**What is expected**. Continue the article on automating a kernel bisect with Qemu and Libvirt, starting right after its last line.

**Text to read**.
Git Bisect part 2, now with Qemu and Kernels!

Posted by Jannik Glückert on Tue 31 January 2023

A recap

In the previous article we explored automating a bisect of an userspace program via containers. When you want to bisect something that cannot just run in a namespace, such as a kernel itself, things get slightly more complicated. This time, we will use Qemu and Libvirt to automate a tiny VM that loads our kernel, runs the regression test and returns the result.

The VM image

We again start with a systemd-nspawn container. Assuming that our container filesystem resides in /var/lib/libvirt/images/gentest and the cloned linux source tree in the /linux directory therein, we end up with the following script to build and install the kernel:

#!/usr/bin/env bash

systemd-nspawn -D /var/lib/libvirt/images/gentest --pipe bash << 'EOF'
set -e
cd /linux
rm -rf /lib/modules/
export KVER=$(git rev-parse --short HEAD)

**Dataset extract**.
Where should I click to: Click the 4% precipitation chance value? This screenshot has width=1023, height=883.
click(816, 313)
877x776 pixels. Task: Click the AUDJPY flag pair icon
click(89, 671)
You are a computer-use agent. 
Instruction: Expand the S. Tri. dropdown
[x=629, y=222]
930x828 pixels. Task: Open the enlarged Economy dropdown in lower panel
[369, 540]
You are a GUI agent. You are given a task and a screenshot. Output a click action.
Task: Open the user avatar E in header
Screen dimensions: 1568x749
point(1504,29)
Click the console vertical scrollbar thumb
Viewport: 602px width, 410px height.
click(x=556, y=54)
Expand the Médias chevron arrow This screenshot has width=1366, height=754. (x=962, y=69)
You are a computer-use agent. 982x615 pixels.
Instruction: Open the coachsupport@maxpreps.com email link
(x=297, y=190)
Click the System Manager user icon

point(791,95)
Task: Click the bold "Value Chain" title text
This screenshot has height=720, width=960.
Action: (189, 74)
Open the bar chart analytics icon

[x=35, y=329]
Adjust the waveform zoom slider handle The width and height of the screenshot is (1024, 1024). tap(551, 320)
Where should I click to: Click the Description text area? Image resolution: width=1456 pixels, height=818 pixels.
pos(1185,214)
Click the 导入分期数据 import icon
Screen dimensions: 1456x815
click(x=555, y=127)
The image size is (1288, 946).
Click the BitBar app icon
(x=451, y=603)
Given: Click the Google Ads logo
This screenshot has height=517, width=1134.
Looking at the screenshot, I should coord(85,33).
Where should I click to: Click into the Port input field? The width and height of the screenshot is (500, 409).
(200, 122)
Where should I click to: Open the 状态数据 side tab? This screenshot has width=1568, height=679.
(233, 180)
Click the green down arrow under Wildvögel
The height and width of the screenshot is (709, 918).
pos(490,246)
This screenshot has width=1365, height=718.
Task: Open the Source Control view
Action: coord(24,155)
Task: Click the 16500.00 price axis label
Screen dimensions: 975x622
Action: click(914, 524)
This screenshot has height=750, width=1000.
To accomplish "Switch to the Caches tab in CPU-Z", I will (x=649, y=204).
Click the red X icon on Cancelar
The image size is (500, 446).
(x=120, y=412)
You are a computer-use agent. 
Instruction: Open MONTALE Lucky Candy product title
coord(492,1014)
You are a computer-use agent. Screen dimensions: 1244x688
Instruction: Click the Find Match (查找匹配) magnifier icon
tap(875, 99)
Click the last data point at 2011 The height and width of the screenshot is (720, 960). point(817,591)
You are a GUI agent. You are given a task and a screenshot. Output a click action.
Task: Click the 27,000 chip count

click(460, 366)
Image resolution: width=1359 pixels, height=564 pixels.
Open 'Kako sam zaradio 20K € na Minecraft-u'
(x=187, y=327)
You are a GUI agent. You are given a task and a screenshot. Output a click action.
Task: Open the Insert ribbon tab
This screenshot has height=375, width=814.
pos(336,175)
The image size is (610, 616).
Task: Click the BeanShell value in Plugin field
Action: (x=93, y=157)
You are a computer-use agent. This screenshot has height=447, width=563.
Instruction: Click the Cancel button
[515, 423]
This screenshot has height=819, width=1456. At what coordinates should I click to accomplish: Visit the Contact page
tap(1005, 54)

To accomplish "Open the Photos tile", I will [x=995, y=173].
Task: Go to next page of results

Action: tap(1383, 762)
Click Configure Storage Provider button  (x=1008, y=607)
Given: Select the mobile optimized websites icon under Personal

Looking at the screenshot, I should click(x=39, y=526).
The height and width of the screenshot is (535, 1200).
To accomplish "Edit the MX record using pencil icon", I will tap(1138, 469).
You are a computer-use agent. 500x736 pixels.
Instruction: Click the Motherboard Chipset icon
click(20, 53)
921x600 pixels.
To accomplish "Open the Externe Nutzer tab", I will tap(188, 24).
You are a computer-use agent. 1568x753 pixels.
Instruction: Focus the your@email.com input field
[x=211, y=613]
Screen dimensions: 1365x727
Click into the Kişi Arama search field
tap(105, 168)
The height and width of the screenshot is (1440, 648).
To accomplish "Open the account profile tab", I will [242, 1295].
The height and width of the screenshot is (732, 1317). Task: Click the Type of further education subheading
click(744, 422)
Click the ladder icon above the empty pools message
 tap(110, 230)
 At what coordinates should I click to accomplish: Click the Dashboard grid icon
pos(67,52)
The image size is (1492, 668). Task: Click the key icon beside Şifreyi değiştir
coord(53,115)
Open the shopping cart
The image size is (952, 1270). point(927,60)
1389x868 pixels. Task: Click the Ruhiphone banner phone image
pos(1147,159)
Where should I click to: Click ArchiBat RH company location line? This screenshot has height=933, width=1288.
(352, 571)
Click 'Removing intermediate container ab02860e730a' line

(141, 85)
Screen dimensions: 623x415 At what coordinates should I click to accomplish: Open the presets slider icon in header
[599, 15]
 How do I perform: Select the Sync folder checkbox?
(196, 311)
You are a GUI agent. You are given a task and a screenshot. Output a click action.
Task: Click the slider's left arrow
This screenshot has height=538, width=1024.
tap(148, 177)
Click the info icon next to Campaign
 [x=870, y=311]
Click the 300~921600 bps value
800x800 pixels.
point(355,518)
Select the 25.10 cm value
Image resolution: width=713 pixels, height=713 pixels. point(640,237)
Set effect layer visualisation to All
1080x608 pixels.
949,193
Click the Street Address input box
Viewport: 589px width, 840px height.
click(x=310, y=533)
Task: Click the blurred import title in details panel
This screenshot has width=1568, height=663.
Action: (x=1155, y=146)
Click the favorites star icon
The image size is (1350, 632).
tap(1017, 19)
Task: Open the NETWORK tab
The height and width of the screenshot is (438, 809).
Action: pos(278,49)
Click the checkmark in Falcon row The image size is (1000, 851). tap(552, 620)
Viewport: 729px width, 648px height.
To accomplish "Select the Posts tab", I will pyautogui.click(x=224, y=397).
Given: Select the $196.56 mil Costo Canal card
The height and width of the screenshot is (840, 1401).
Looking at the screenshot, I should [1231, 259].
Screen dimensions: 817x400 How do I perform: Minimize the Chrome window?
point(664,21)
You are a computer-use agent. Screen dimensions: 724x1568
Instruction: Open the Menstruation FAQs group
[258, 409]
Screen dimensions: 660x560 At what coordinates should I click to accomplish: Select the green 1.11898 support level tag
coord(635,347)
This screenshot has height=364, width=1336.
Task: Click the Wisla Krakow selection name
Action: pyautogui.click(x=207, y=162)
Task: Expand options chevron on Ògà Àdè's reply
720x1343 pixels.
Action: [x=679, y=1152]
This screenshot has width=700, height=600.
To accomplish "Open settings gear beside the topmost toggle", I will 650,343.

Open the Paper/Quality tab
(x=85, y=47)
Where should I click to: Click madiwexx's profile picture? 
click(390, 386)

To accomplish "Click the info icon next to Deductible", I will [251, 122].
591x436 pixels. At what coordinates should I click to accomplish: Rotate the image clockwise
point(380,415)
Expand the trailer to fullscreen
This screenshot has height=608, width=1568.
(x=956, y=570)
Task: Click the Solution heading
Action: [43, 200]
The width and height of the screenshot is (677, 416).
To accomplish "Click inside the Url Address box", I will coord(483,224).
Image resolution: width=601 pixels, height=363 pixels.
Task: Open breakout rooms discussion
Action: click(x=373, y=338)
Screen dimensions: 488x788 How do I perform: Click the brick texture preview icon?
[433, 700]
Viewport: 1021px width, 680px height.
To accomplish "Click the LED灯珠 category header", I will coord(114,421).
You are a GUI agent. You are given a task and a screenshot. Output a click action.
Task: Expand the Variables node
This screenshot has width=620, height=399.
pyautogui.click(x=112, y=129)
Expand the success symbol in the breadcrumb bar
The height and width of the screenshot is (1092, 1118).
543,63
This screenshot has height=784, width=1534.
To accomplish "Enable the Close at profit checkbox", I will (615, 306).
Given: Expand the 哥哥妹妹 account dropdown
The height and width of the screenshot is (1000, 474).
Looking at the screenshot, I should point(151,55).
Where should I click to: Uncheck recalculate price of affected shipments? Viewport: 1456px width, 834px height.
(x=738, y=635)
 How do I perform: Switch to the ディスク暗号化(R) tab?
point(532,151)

**Result below**.
make olddefconfig
sed -i "s/CONFIG_LOCALVERSION=.*/CONFIG_LOCALVERSION=\"-$KVER\"/" .config
make -j$(nproc)'
make modules_install
dracut --force --kver "$(make kernelrelease)" --kernel-image $(realpath arch/x86/boot/bzImage) initramfs
EOF
[ $? == 0 ] || exit 125 # git bisect skip, see previous article

This will give us the following:

  • a kernel image in /var/lib/libvirt/images/gentest/linux/arch/x86/boot/bzImage
  • an initramfs in /var/lib/libvirt/images/gentest/linux/initramfs
  • the kernel modules installed in /var/lib/libvirt/images/gentest/lib/modules/
  • the commit hash added to the LOCALVERSION (used by module lookup and uname -r)

We will use Qemu's direct kernel boot feature later on, if your ISA / VM setup does not support this then you will have to set up a rudimentary bootloader such as systemd-boot in the container aswell.

It is generally recommended to trim the kernel config as much as possible to speed up the rebuilds. All we need for this setup is the various VIRTIO configs, and the usual knobs such as cgroups, devtmpfs and various socket types to host a normal userspace environment. And of course the config for the subsystem that you want to bisect.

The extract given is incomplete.